Il 2 aprile del 2015, in Kenya, l’Università di Garissa subisce un giorno d’assedio. Alla fine i morti sono 148, 142 studenti. Rivendica al Shebab. Il 26 giugno del 2015, in Tunisia, uno studente con kalashnikov apre il fuoco in un resort sulla spiaggia di Sousse, uccidendo 38 turisti, tra cui 30 britannici. La rivendicazione è dell’Isis. Poche settimane prima, sempre l’Isis aveva assaltato il Museo del Bardo, a Tunisi, uccidendo 22 persone, tra cui quattro italiani. Il 10 ottobre del 2015, in Turchia, un attacco kamikaze di fronte alla stazione ferroviaria di Ankara. Qui si erano radunati giovani attivisti per una marcia per la pace: 102 i morti, 500 i feriti. L’attacco sarebbe stato ordinato dall’Isis in Siria.

Il 31 ottobre, in Egitto, un airbus russo decollato da Sharm-el-Sheikh si schianta nella penisola del Sinai: muoiono tutti i 224 a bordo. Un gruppo legato all’Isis rivendica.
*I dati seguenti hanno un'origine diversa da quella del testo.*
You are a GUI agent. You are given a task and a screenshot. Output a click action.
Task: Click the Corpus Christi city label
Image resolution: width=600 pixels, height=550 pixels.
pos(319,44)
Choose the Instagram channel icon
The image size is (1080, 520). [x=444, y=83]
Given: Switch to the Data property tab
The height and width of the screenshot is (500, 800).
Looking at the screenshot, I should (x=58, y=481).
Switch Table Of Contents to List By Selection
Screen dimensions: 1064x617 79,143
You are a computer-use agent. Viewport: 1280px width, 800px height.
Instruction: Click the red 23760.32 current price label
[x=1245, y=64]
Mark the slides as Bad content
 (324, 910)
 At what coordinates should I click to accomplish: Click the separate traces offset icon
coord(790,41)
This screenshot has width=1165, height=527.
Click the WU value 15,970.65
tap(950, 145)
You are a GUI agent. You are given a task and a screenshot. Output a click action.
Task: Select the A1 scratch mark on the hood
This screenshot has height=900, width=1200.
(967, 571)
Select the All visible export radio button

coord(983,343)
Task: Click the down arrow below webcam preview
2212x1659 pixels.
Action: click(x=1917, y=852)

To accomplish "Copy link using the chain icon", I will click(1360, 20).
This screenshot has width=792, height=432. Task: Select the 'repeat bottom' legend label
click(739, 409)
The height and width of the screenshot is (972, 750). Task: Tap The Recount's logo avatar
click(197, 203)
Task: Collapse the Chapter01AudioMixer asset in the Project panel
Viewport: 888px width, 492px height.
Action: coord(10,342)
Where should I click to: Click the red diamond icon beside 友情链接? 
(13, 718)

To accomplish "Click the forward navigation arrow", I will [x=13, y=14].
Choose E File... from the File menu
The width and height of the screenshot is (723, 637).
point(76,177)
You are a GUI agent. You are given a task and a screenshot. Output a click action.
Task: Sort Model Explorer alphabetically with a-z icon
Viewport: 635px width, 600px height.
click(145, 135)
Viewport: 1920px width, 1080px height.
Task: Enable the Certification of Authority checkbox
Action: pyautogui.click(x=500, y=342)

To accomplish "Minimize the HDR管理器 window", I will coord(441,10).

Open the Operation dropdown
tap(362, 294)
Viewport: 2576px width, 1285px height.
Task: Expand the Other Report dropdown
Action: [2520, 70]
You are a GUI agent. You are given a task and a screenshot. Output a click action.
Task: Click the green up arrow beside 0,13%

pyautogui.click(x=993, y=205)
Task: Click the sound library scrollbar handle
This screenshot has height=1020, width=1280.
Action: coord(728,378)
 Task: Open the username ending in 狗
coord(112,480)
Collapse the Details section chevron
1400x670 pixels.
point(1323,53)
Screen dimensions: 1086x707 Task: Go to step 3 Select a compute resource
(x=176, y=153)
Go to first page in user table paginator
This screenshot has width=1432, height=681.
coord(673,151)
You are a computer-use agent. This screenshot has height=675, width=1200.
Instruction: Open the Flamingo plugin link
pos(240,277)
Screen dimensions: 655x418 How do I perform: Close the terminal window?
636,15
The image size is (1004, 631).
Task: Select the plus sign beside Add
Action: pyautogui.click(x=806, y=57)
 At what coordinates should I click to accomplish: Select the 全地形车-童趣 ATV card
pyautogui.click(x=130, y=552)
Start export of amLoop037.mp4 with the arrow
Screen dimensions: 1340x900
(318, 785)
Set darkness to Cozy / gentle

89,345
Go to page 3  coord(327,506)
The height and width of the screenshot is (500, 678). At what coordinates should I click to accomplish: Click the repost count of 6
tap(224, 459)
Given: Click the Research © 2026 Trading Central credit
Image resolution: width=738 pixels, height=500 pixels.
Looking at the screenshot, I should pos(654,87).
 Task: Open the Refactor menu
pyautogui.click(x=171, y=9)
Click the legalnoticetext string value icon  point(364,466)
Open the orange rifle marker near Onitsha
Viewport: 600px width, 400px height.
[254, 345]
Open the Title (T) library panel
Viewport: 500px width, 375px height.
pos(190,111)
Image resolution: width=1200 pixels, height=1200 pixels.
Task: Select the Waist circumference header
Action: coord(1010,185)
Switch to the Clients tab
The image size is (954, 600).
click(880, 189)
Secondo Usa e Gran Bretagna, c’era una bomba a bordo. Il 12 novembre del 2015, in Libano, l’Isis rivendica l’attentato contro una roccaforte Hezbollah: 44 i morti. Il giorno dopo, in Francia, serie senza precedenti di attentati: 129 morti e 350 feriti. I terroristi colpiscono in sei diverse zone della città, compreso lo Stade de France dove è in corso l’amichevole Francia-Germania. E poi ristoranti e bar, la sala concerti del Bataclan, sold out per il concerto di un gruppo rock americano. Qui muoiono 89 persone (su 130 vittime totali). Il 14 novembre arriva la rivendicazione dell’Isis.

Il 22 marzo del 2016 tocca a Bruxelles: 32 morti, tra cui un’italo-belga, e 340 feriti per l’esplosione di due bombe all’aeroporto di Zaventem e una alla stazione della metropolitana di Maelbeek. L’Isis rivendica. Altra strage Isis sul lungomare di Nizza, nel giorno dell’anniversario della presa della Bastiglia del 2016, Viene usata per la prima volta come arma un camion, da lanciare sulla folla. I morti sono 84. A Berlino, un’auto investe alcune persone durante i mercatini di Natale in centro città, uccidendo 12 persone: è il 19 dicembre del 2016. L’Isis utilizza sempre più spesso quest’arma.

Il 22 marzo del 2017, 4 morti e 40 feriti a Londra, davanti al Parlamento di Westminster. Con un Suv falcia chi incontra, diverse persone sul ponte che attraversa il Tamigi, davanti al Big Ben. Poi si dirige a piedi verso il Parlamento, uccidendo con un coltello un poliziotto di guardia prima di essere neutralizzato. Il 22 maggio del 2017, a Manchester, i morti saranno 22 durante il concerto di Ariana Grande all’Arena.

Il 3 giugno del 2017, tre uomini su un furgoncino investono i pedoni sul marciapiede del Londn Bridge, poi si schiantano contro un pub. Armati di coltelli, proseguono a piedi verso Borough Market, accoltellando i passanti. I tre indossano cinture esplosive false, vengono uccisi dalla polizia. In totale, i morti sono 8, i feriti 48. L’Isis rivendica. Il 17 e 18 agosto del 2017, vengono colpite Barcellona e Cambrils. Un camioncino, sulla Rambla, investe la folla: 15 morti (anche tre italiani) e un centinaio di feriti. La cellula preparava l’attentato alla Sagrada Familia con 120 bombole di gas.